Recorded on 13 September 1969 at the Toronto Rock and Roll Revival festival, Live Peace In Toronto 1969 marked the public debut of the hastily-assembled Plastic Ono Band.
The album was released in the US and UK on this day. In the US it was issued as Apple CORE 2001, and in the US as Apple SW 3362. The tracklisting and artwork was the same for both editions.
John Lennon had been invited to the festival on 12 September 1969 by promoter John Brower. To Brower’s surprise Lennon accepted the offer, on the condition that he be allowed to perform at the event. Sales for the festival had proved sluggish, and Brower naturally accepted without hesitation.
We got this phone call on a Friday night that there was a rock’n’roll revival show in Toronto with a 100,000 audience, or whatever it was, and that Chuck was going to be there and Jerry Lee and all the great rockers that were still living, and Bo Diddley, and supposedly The Doors were top of the bill. They were inviting us as king and queen to preside over it, not play – but I didn’t hear that bit. I said, ‘Just give me time to get a band together,’ and we went the next morning.
The Beatles had little enthusiasm for performing live at that point, so Lennon was forced to hastily assemble a live band. His invitation to George Harrison was turned down, but Eric Clapton accepted, as did bassist Klaus Voormann and drummer Alan White.
The party left for Toronto on Air Canada flight 124 on 13 September, with Lennon, Ono and Clapton in first class while the rest flew in economy. During the flight the Plastic Ono Band eventually convened and assembled a set, although the musicians had trouble hearing their guitars above the noise of the engines.
Now we didn’t know what to play, because we’d never played together before, the band. And on the aeroplane we’re running through these oldies, so the rehearsal for the record, which turned into not a bad record, was on the plane, with electric guitars – not even acoustic, you couldn’t hear.
At Toronto’s Varsity Stadium, Lennon led the group through six songs: Blue Suede Shoes, Money (That’s What I Want), Dizzy Miss Lizzy, Yer Blues, Cold Turkey and Give Peace A Chance. He later revealed that he was addicted to heroin at the time.
We were full of junk too. I just threw up for hours till I went on. I nearly threw up in Cold Turkey – I had a review in Rolling Stone about the film of it – which I haven’t seen yet, and they’re saying, ‘I was this and that.’ And I was throwing up nearly in the number. I could hardly sing any of them, I was full of shit.
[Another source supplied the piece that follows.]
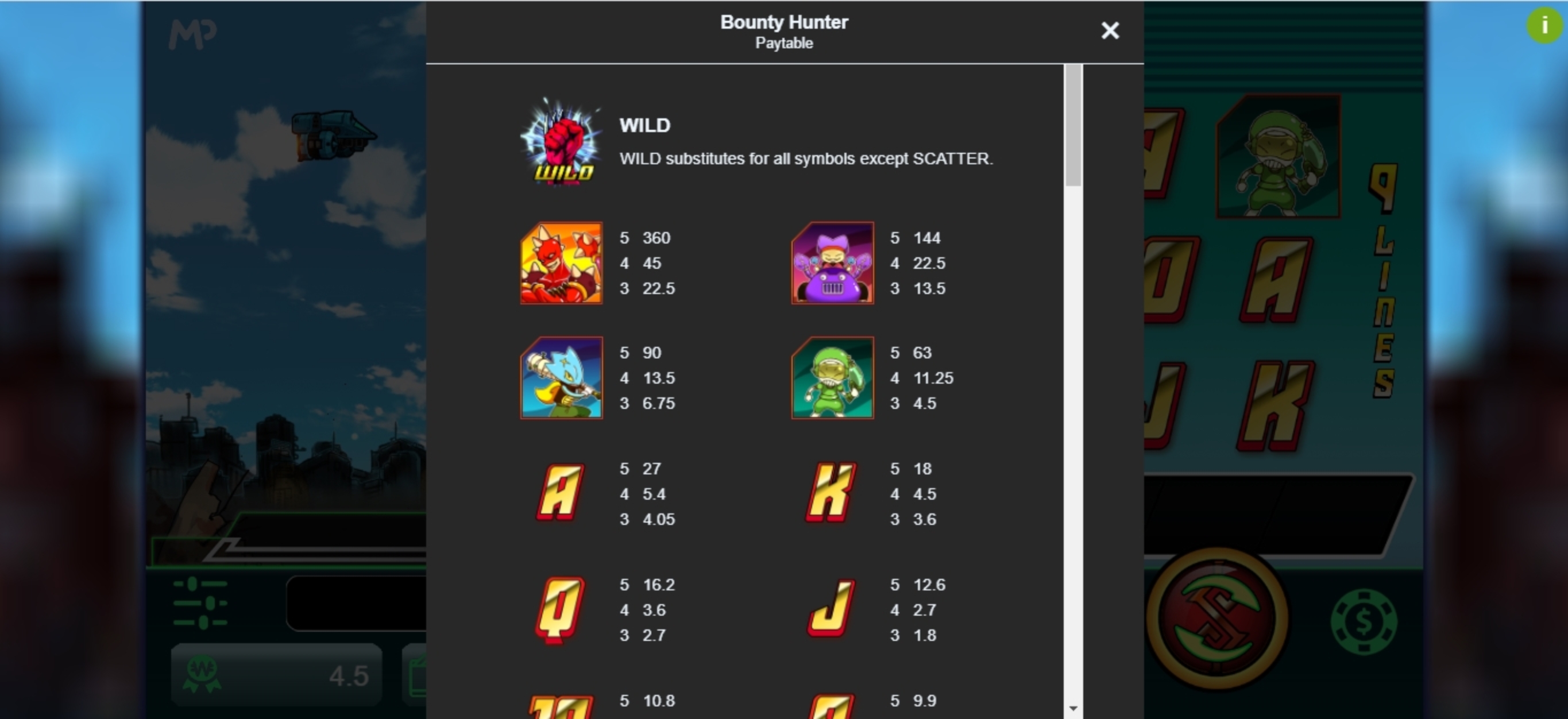Click the paytable scroll down arrow
Image resolution: width=1568 pixels, height=719 pixels.
[x=1073, y=708]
Lennon Remembers, Jann S Wenner
If the first half of the concert was led by John Lennon, the second was Yoko Ono‘s. The crowd’s reaction to Don’t Worry Kyoko (Mummy’s Only Looking For Her Hand In The Snow) and John, John (Let’s Hope For Peace) was divided, with some people booing her performance.
Yoko did a number, which was half rock and half madness, and it really freaked them out. We finished with Yoko’s number, because you can’t go anywhere after you’ve reached that sort of pitch. You can’t go ‘Ji-jing’ like The Beatles and bow at the end of screaming and 50 watts of feedback. So, after Yoko had been on for about a quarter of an hour, we all left our amps on going like the clappers and had a smoke on the stage. Then, when they stopped, the whole crowd was chanting Give Peace A Chance. It looks like this is going to be the Plastic Ono Band in the future.
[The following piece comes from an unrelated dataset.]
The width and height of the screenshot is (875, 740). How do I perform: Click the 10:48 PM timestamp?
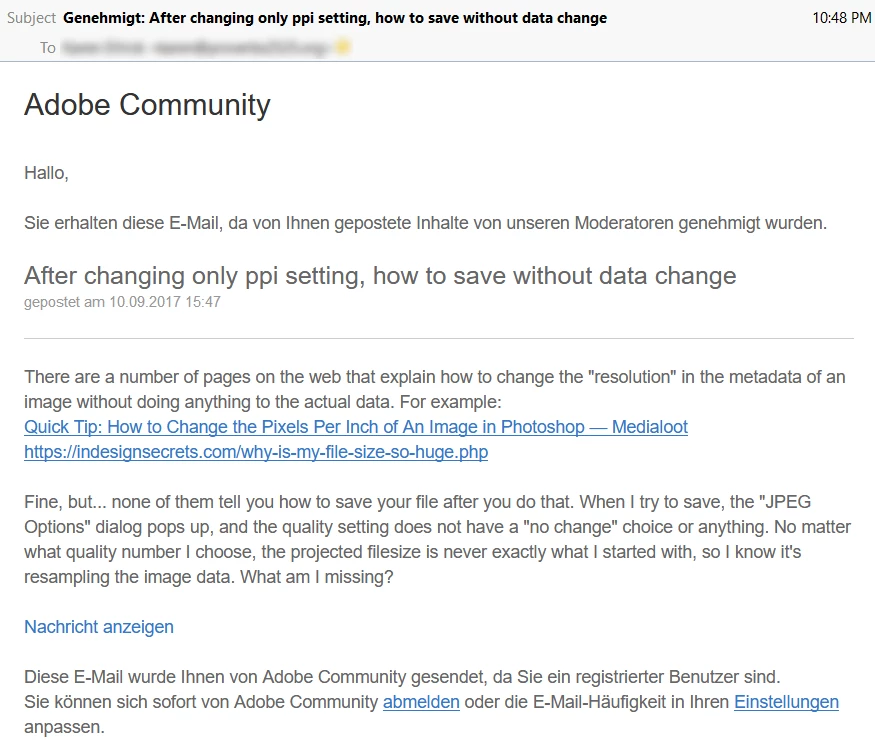pyautogui.click(x=841, y=18)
On 25 September 1969 Lennon mixed the eight-track tapes from the festival performance, producing the stereo master tape between 10am and 1.45pm. A new mix of Don’t Worry Kyoko was made on 20 October to complete the album.
Live Peace In Toronto 1969 was issued on vinyl on 12 December. The rock ‘n’ roll songs featured on side one, with Ono’s songs taking up the second half. A 1970 calendar was also included with initial pressings, with stapled, wire spiral or plastic comb bindings.
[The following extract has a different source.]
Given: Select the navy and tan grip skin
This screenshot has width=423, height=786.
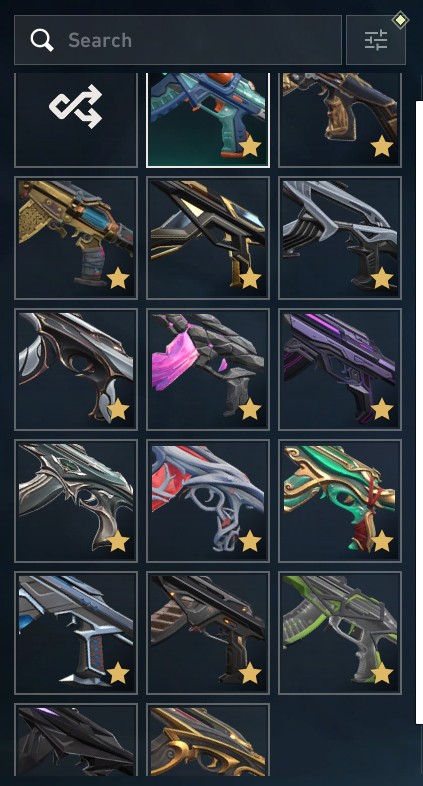Looking at the screenshot, I should (x=340, y=120).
The album failed to chart in the UK, although it reached number 10 in the US and was certified gold.
We tried to put it out on Capitol, and Capitol didn’t want to put it out. They said, ‘This is garbage, we’re not going to put it out with her screaming on one side and you doing this sort of live stuff.’ And they just refused to put it out. But we finally persuaded them that, you know, people might buy this. Of course, it went gold the next day.
And then, the funny thing was – this is a side story – Klein had got a deal on that record that it was a John and Yoko Plastic Ono record, not a Beatles record, so we could get a higher royalty, because The Beatles’ royalties were so low – they’d been locked in ’63 – and Capitol said, ‘Sure you can have it,’ you know. Nobody’s going to buy that crap. They just threw it away and gave it us. And it came out, and it was fairly successful and it went gold. I don’t know what chart position, but I’ve got a gold record somewhere that says… And four years later, we go to collect the royalties, and you know what they say? ‘This is a Beatle record.’ So Capitol have it in my file under Beatle records. Isn’t it incredible?